Emma Louis Heckle (21 December 1850 - 21 April 1941) was an American soprano and voice teacher. A native of Cincinnati, Ohio, she was educated at the Cincinnati Conservatory of Music where she also became a professor of voice and a co-director of that institution. She was a frequent soloist at the Cincinnati May Festival in the 19th century, and also had an active career on the national concert stage in the United States, and on stages in Europe.

==Life and career==
Emma Louis Heckle was born on 21 December 1850 in Cincinnati, Ohio. The daughter of Helena Heckle of Baden, Germany, her mother had worked as a soprano in Freiburg im Breisgau. Emma was trained at the Cincinnati Conservatory of Music (CCM) where she was a voice student of Clara Baur. Emma joined the voice faculty of the CCM in 1870 and was by then well known locally as a concert soprano. having begun her career at the age of 18. She continued to teach at the CCM until 1878 when she left to pursue further studies in Europe. She went to Frankfurt, Germany where she was a pupil of Julius Stockhausen.

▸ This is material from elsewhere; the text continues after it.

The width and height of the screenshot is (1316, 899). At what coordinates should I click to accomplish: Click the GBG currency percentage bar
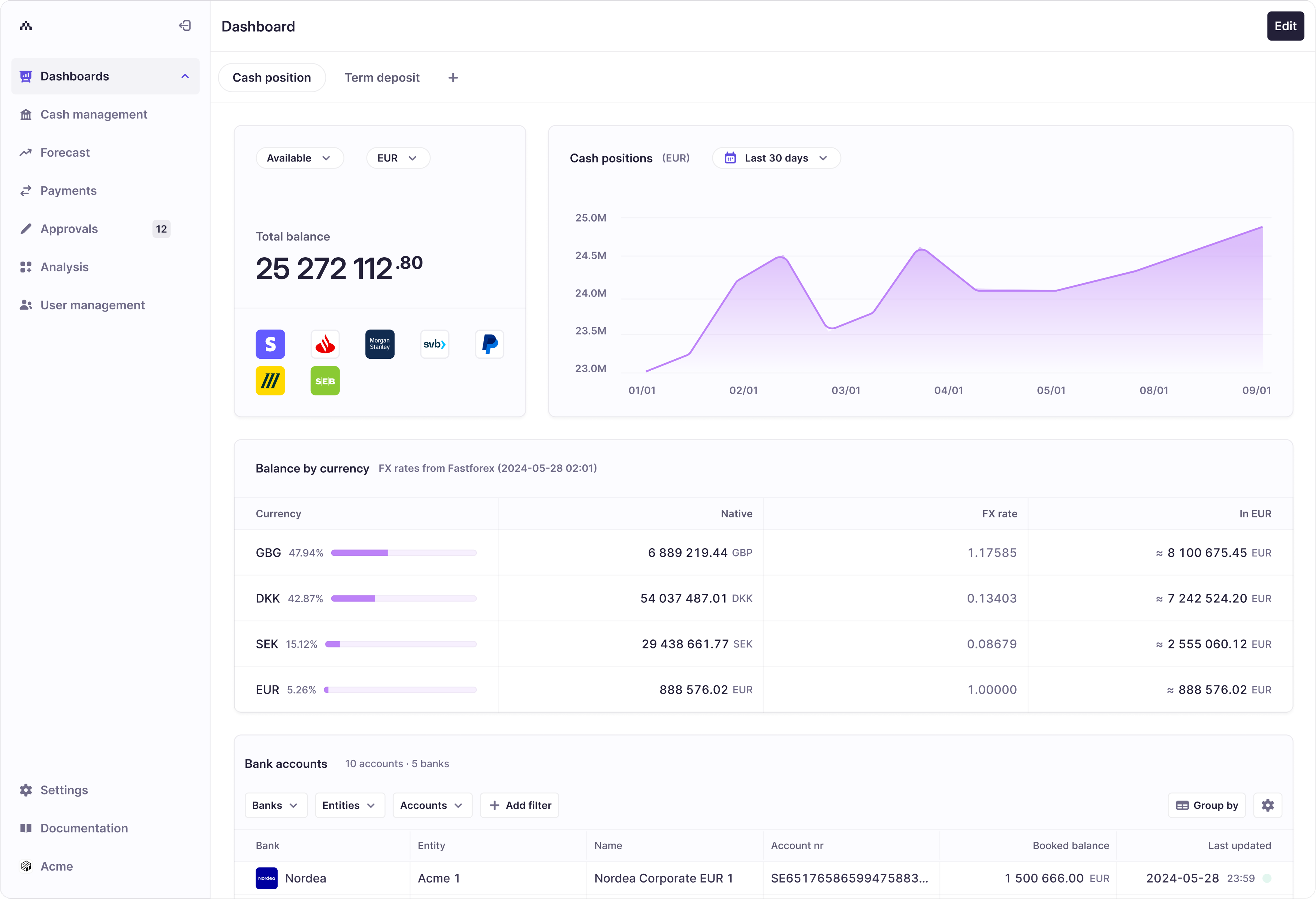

Heckle was a featured singer in the first Cincinnati May Festival (CMF) in 1873. In 1876 she was the soprano soloist in both Felix Mendelssohn's Elijah and George Frideric Handel's Messiah at the CMF. In December 1876 she gave a series of concerts with pianist Sally Liebling at Pike's Music Hall. In 1878 she had the honor of being the first soloist to perform in the newly constructed Cincinnati Music Hall; a concert in which she performed an aria from Christoph Willibald Gluck's Alceste. That same year she performed with Louis M. Ballenberg's Cincinnati Orchestra (no relation to the current orchestra which was founded later). She returned from her studies in Germany in May 1879 to once again perform as a soloist at the CMF. She remained a "fixture" at the CMF for the remainder of her performance career, and also performed regularly with ensembles in Cincinnati like the Vereinigten Saenger and Harmonie choruses.

Heckle moved to Chicago in the early 1880s where she was a resident soprano at David Swing's Central Church. In December 1881 she appeared at Chicago's Central Music Hall as Marguerite in Hector Berlioz
s La Damnation de Faust with the New York Symphony Society led by Theodore Thomas. That same month she was the soprano soloist in Handel's Messiah at a music festival held on the campus of the University of Michigan. In 1882 she was a soloist in Niels Gade's oratorio The Crusaders in Milwaukee. In 1887 she was engaged by conductor Patrick Gilmore for performances with his band at Manhattan Beach.

In February 1891 Heckle gave a concert at Steinway Hall(SH) in New York City with pianist Leopold Winkler and baritone Joseph Lynde. The following month she performed in a concert at Vassar College led by Frédéric Louis Ritter. In April 1891 she performed as a soloist in the festival that inaugurated the opening of Carnegie Hall; performing lieder with Leopold Godowsky as her accompanist. The following September she performed Charles Gounod's "Ave Maria" and the arias for the character of Countess Almaviva from Mozart's The Marriage of Figaro with conductor Anton Seidl and the orchestra of the Metropolitan Opera at Madison Square Garden. She returned to the SH in 1892 to give another concert with baritone Ferdinand Fechter, cellist Rudolph Nagel, and pianist Jacques Friedberger. She continued to give annual recitals in New York at the SH in subsequent years. In the summer of 1893 she was the soprano soloist in the concert tour of the Liederkranz of the City of New York. In 1895 she gave a recital at the Waldorf-Astoria.

At the invitation of Cosima Wagner, Heckle spent time living and studying at the Wahnfried (Richard Wagner's home) in Bayreuth in the 1890s. She was active as a concert soprano in Europe, and was a friend of both Lilli Lehmann and Clara Schumann.

After retiring from performance in the early 1900s, Heckle returned to teaching at the CCM where she ultimately became co-director of the institution.

She died at St. Theresa Home in Cincinnati on April 21, 1941.